------ Dataset entries

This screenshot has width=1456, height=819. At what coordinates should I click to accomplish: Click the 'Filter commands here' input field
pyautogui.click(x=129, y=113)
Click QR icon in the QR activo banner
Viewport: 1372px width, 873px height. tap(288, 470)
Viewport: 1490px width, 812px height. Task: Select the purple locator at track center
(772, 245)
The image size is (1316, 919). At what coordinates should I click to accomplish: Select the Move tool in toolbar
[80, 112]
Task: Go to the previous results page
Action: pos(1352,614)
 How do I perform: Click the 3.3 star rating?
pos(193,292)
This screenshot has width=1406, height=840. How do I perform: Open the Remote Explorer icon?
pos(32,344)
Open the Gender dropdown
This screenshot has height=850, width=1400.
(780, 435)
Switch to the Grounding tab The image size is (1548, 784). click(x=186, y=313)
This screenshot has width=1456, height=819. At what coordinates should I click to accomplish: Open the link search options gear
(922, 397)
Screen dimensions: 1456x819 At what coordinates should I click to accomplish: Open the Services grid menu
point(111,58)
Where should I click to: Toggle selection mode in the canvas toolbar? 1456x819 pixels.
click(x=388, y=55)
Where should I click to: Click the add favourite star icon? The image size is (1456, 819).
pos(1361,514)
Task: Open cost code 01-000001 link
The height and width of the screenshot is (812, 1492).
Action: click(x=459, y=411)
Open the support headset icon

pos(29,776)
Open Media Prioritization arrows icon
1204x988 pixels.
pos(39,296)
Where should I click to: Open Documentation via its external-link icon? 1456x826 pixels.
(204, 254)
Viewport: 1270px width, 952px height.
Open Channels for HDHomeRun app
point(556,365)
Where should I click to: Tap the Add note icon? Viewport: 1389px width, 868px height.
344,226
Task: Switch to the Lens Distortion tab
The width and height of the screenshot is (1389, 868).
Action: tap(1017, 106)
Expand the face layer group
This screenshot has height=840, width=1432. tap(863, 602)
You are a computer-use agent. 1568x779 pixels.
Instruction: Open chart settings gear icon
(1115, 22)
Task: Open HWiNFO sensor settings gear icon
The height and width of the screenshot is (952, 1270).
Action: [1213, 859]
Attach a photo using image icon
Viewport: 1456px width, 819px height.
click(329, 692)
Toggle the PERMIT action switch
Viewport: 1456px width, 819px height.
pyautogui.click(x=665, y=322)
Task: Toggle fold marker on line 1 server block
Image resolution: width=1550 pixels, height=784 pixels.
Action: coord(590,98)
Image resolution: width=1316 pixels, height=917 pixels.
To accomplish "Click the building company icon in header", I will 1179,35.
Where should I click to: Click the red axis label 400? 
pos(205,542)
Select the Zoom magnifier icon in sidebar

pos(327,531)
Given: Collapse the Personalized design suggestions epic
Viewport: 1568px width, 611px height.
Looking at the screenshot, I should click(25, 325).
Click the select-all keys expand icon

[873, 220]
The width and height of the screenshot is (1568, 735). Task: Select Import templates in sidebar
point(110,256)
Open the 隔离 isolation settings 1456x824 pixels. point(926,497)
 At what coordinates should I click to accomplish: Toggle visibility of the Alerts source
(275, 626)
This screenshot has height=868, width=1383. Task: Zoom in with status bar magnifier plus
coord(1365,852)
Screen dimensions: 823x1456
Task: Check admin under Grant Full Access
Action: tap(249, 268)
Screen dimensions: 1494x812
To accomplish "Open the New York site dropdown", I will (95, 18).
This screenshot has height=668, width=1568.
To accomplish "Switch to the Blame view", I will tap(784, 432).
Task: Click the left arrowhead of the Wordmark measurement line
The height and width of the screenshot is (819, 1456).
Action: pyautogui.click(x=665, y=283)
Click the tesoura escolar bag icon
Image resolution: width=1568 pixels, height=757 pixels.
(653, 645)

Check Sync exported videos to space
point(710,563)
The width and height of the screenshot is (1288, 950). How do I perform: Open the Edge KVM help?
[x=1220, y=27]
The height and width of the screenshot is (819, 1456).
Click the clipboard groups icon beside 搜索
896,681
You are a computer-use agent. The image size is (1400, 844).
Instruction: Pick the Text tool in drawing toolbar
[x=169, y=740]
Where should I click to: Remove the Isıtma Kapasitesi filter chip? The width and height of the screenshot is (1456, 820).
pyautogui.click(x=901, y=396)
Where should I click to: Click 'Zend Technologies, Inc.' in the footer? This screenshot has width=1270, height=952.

------------

Task statement
From the line holding "Task: Open cost code 01-000001 link" to the line holding "You are a computer-use agent. 1568x779", inclusive, restate each line above exactly as written.

Result for this exercise
Task: Open cost code 01-000001 link
The height and width of the screenshot is (812, 1492).
Action: click(x=459, y=411)
Open the support headset icon

pos(29,776)
Open Media Prioritization arrows icon
1204x988 pixels.
pos(39,296)
Where should I click to: Open Documentation via its external-link icon? 1456x826 pixels.
(204, 254)
Viewport: 1270px width, 952px height.
Open Channels for HDHomeRun app
point(556,365)
Where should I click to: Tap the Add note icon? Viewport: 1389px width, 868px height.
344,226
Task: Switch to the Lens Distortion tab
The width and height of the screenshot is (1389, 868).
Action: tap(1017, 106)
Expand the face layer group
This screenshot has height=840, width=1432. tap(863, 602)
You are a computer-use agent. 1568x779 pixels.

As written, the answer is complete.